PARC, “phenotyping by accelerated refined community-partitioning” - is a fast, automated, combinatorial graph-based clustering approach that integrates hierarchical graph construction (HNSW) and data-driven graph-pruning with the new Leiden community-detection algorithm. PARC:ultrafast and accurate clustering of phenotypic data of millions of single cells.

Check out Readthedocs for An installation guide, examples on different data and tutorials.
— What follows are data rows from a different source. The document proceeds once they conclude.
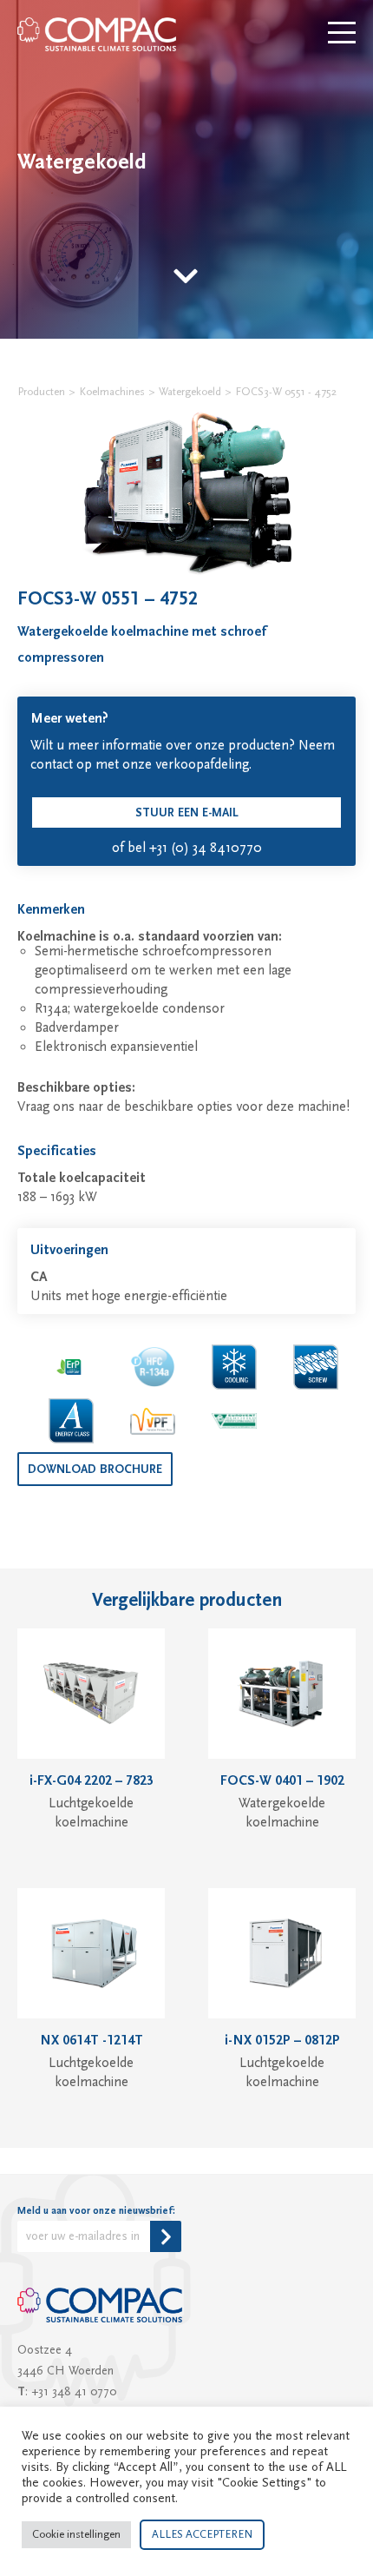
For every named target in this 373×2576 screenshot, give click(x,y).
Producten (41, 392)
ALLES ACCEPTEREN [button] (202, 2534)
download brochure (95, 1469)
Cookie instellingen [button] (76, 2534)
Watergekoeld (190, 392)
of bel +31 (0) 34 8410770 (187, 847)
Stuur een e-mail (187, 813)
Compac (97, 34)
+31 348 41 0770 (73, 2392)
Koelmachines (112, 392)
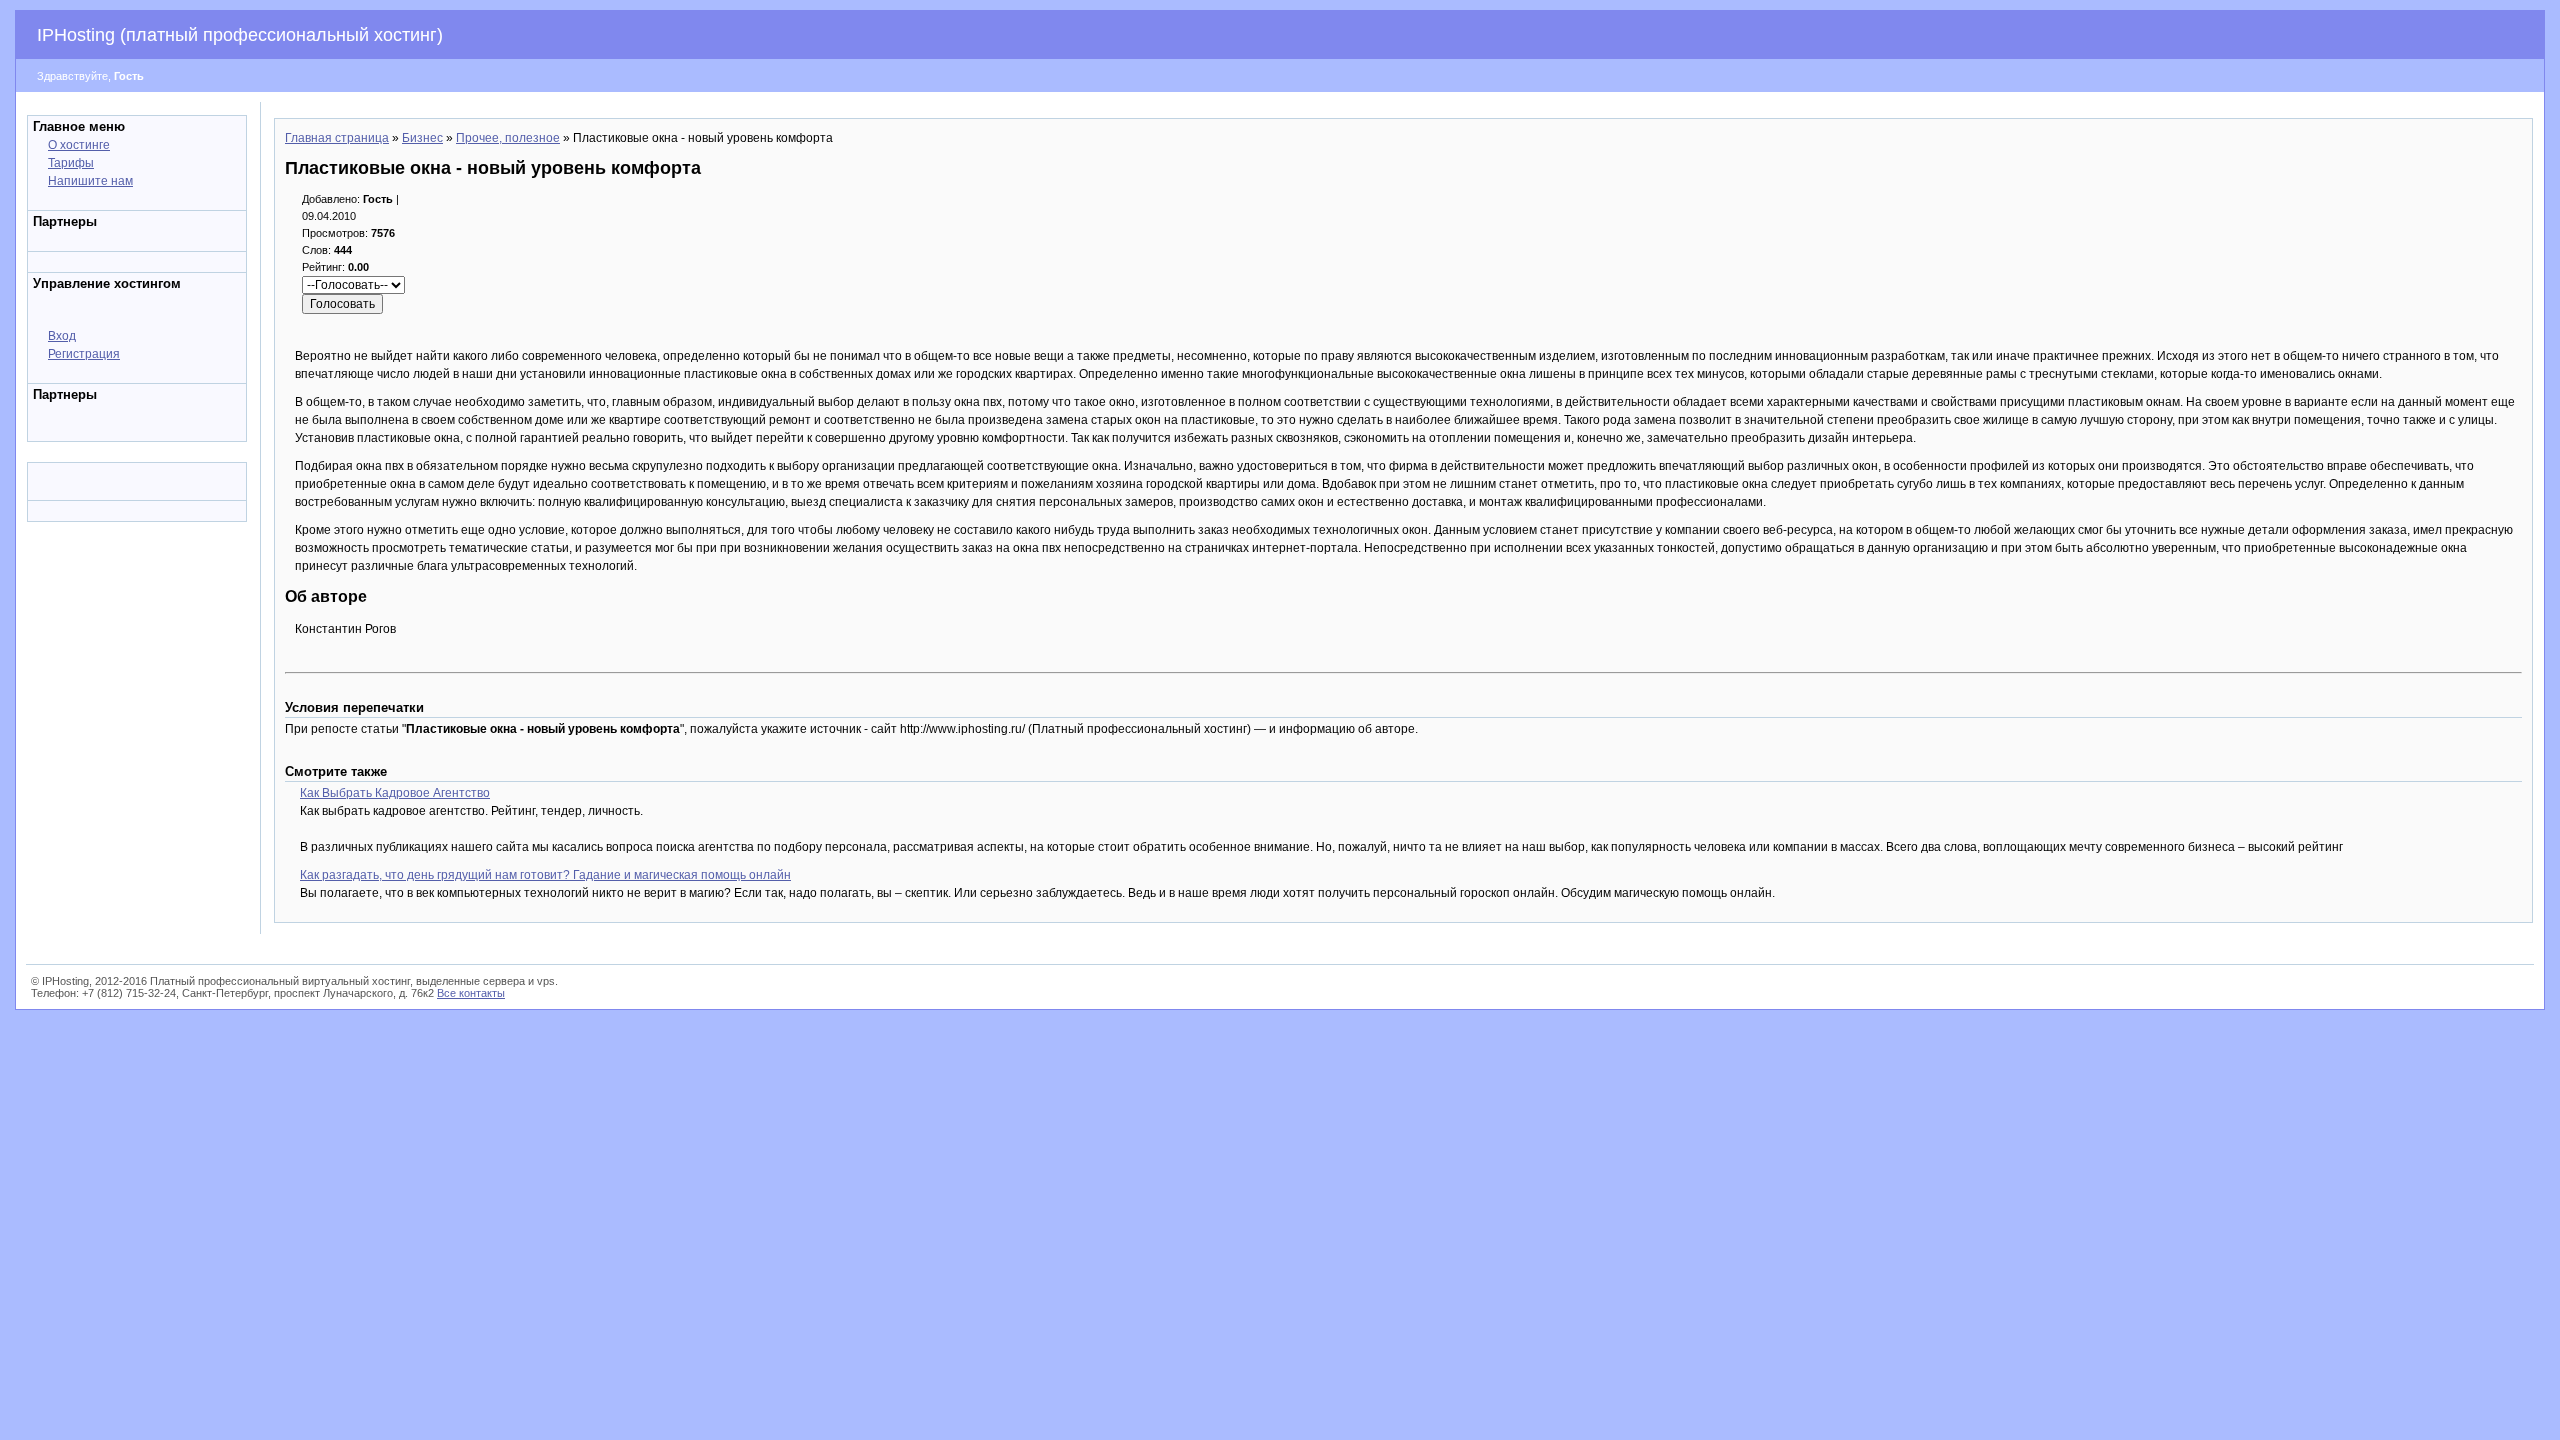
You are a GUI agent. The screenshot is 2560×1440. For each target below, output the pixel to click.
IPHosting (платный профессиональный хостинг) (240, 35)
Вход (62, 336)
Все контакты (471, 993)
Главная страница (337, 138)
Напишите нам (90, 181)
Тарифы (71, 163)
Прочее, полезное (508, 138)
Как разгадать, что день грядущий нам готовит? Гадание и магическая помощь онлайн (545, 875)
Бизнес (422, 138)
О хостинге (79, 145)
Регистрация (84, 354)
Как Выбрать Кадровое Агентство (395, 793)
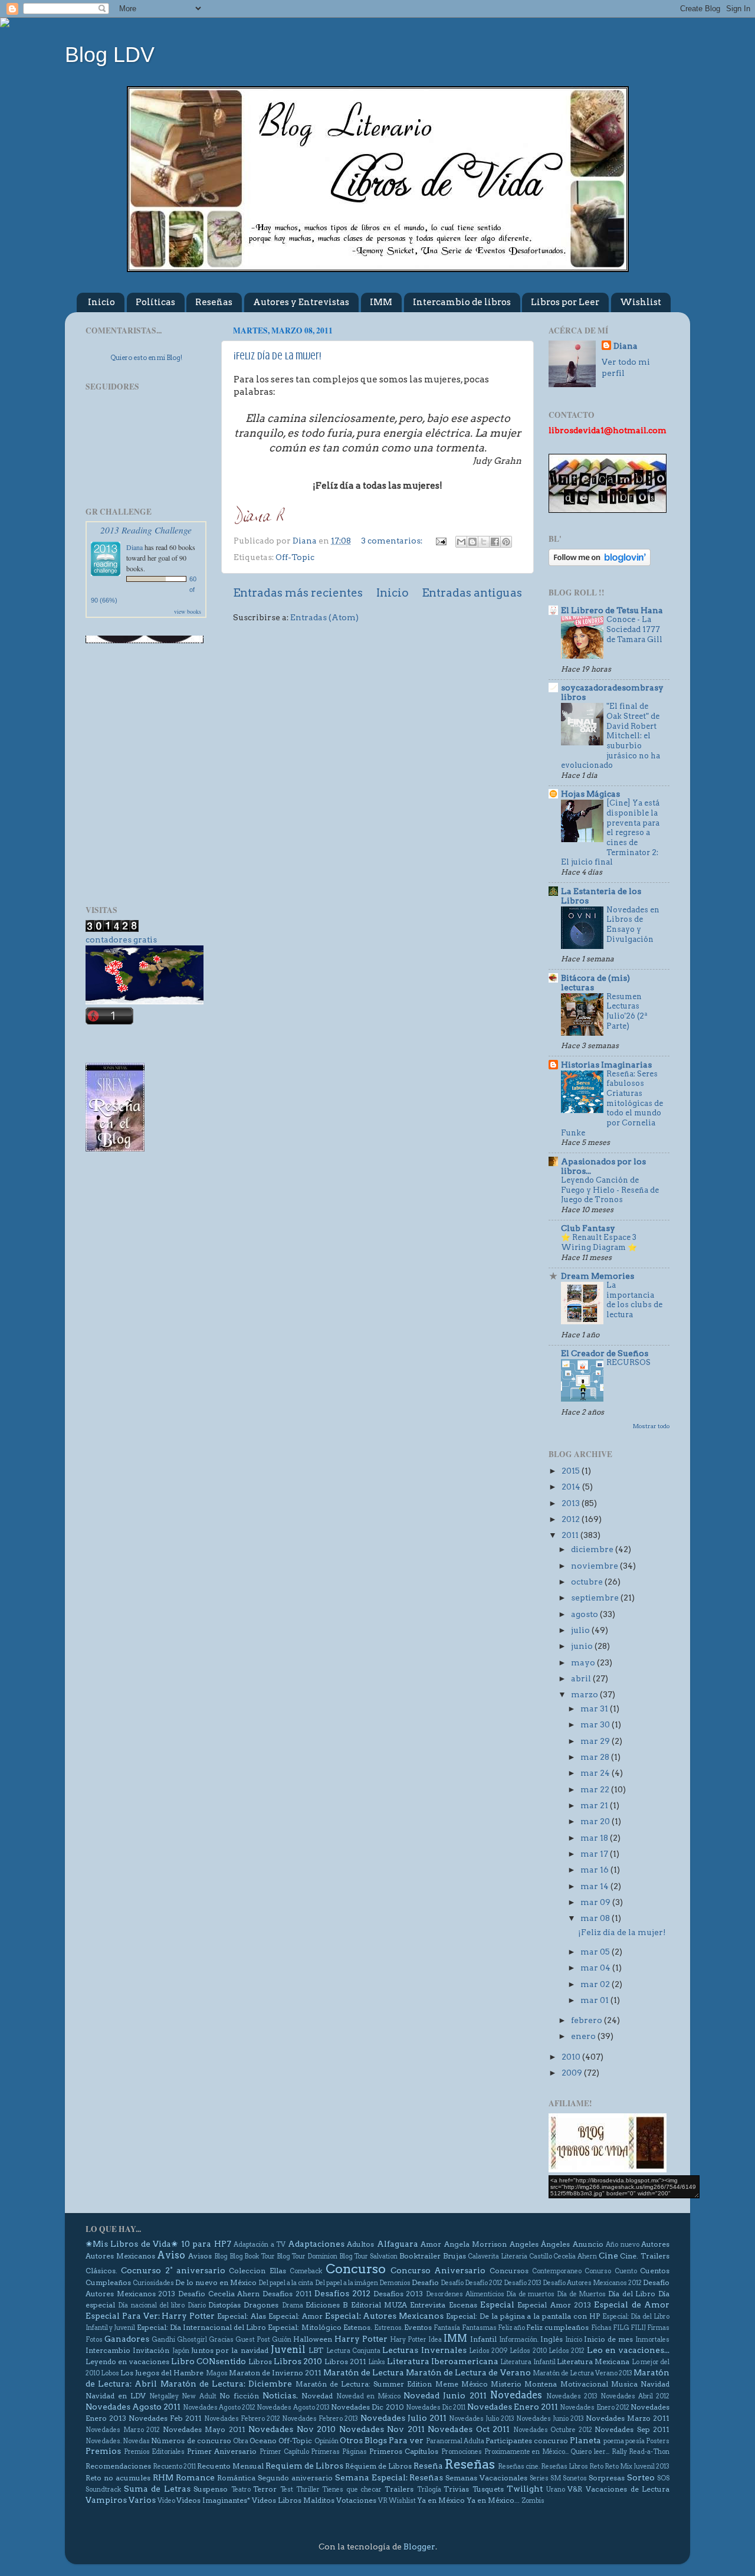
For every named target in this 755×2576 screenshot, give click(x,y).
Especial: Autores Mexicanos (384, 2315)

✳️ PARC forms the clustering basis for our new Trajectory Inference (TI) method VIA available on Github or readthedocs. VIA is a single-cell TI method that offers topology construction and visualization, pseudotimes, automated prediction of terminal cell fates and temporal gene dynamics along detected lineages. VIA can also be used to topologically visualize the graph-based connectivity of clusters found by PARC in a non-TI context.

Installation

Using pip

conda create --name ParcEnv pip 
pip install parc // tested on linux

Cloning repository and running setup.py (ensure dependencies are installed)

git clone https://github.com/ShobiStassen/PARC.git 
python3 setup.py install // cd into the directory of the cloned PARC folder containing setup.py and issue this command

install dependencies separately if needed (linux) If the pip install doesn't work, it usually suffices to first install all the requirements (using pip) and subsequently install parc (also using pip)

pip install igraph, leidenalg, hnswlib, umap-learn
pip install parc

Windows installation Once you have Visual Studio installed it should be smooth sailing (sometimes requires a restart after intalling VS). It might be easier to install dependences using either pip or conda -c conda-forge install. If this doesn't work then you might need to consider using binaries to install igraph and leidenalg.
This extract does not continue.